So much for the seed vault being built for eternity...  :-\

Arctic stronghold of world’s seeds flooded after permafrost melts

https://www.theguardian.com/environment/2017/may/19/arctic-stronghold-of-worlds-seeds-flooded-after-permafrost-melts

Abstract:
"It was designed as an impregnable deep-freeze to protect the world’s most precious seeds from any global disaster and ensure humanity’s food supply forever. But the Global Seed Vault, buried in a mountain deep inside the Arctic circle, has been breached after global warming produced extraordinary temperatures over the winter, sending meltwater gushing into the entrance tunnel.

The vault is on the Norwegian island of Spitsbergen and contains almost a million packets of seeds, each a variety of an important food crop.

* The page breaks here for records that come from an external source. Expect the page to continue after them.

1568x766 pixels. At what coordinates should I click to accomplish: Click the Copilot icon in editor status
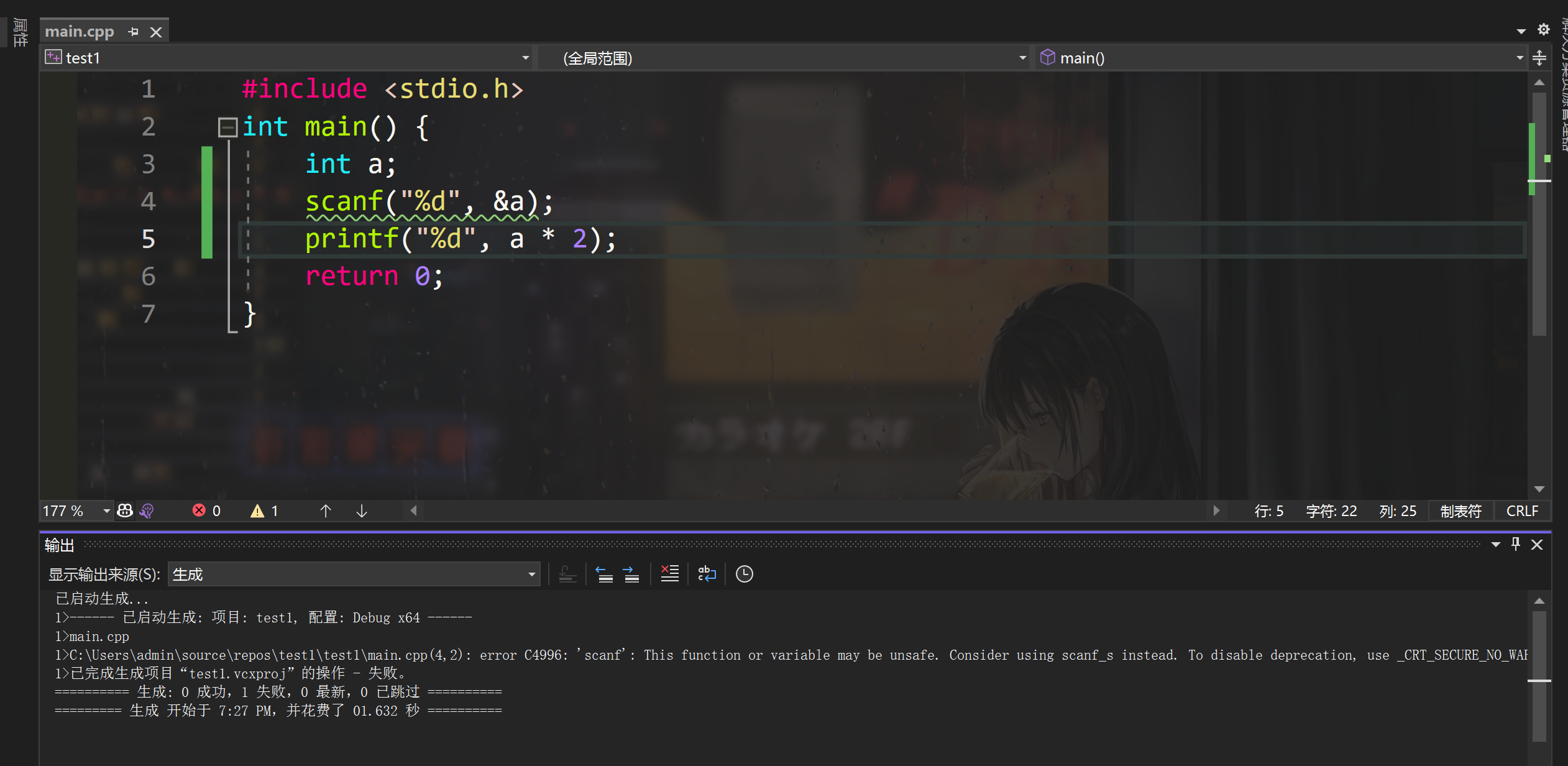tap(125, 510)
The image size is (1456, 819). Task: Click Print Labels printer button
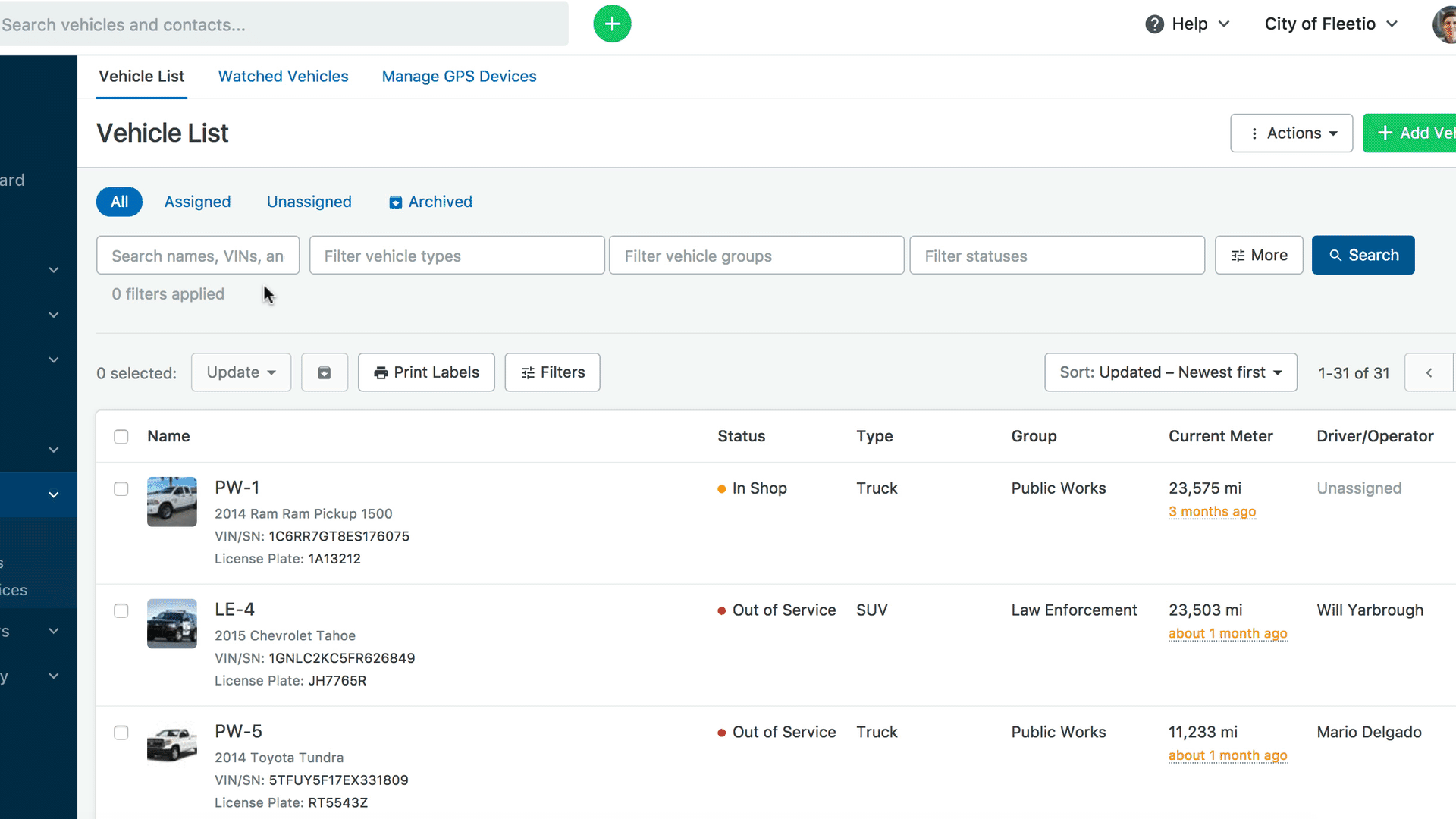(x=426, y=372)
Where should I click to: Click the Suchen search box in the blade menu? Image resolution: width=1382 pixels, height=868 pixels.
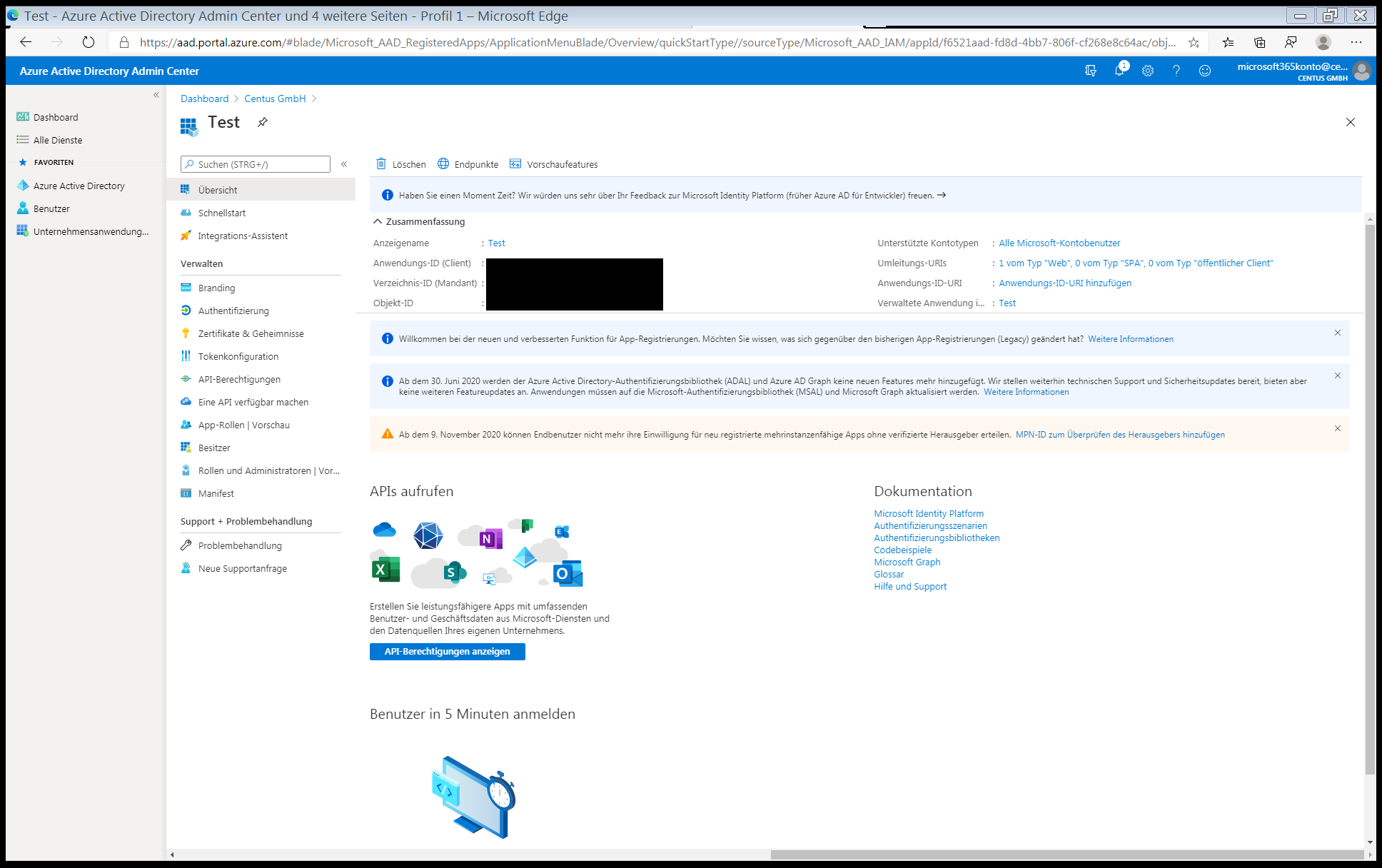click(256, 164)
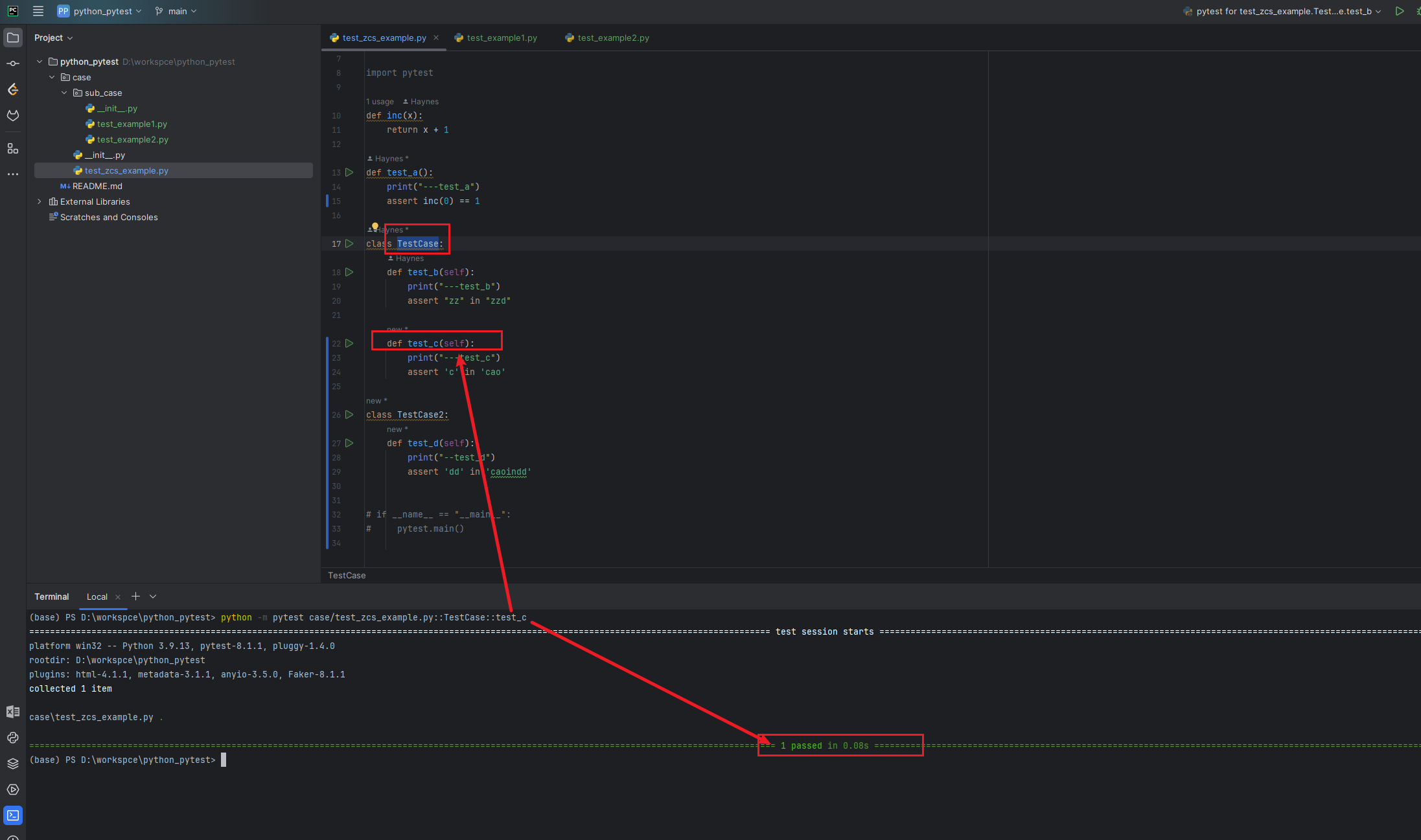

When it was opened in 2008, the deep permafrost through which the vault was sunk was expected to provide “failsafe” protection against “the challenge of natural or man-made disasters”.

But soaring temperatures in the Arctic at the end of the world’s hottest ever recorded year led to melting and heavy rain, when light snow should have been falling. “It was not in our plans to think that the permafrost would not be there and that it would experience extreme weather like that,” said Hege Njaa Aschim, from the Norwegian government, which owns the vault."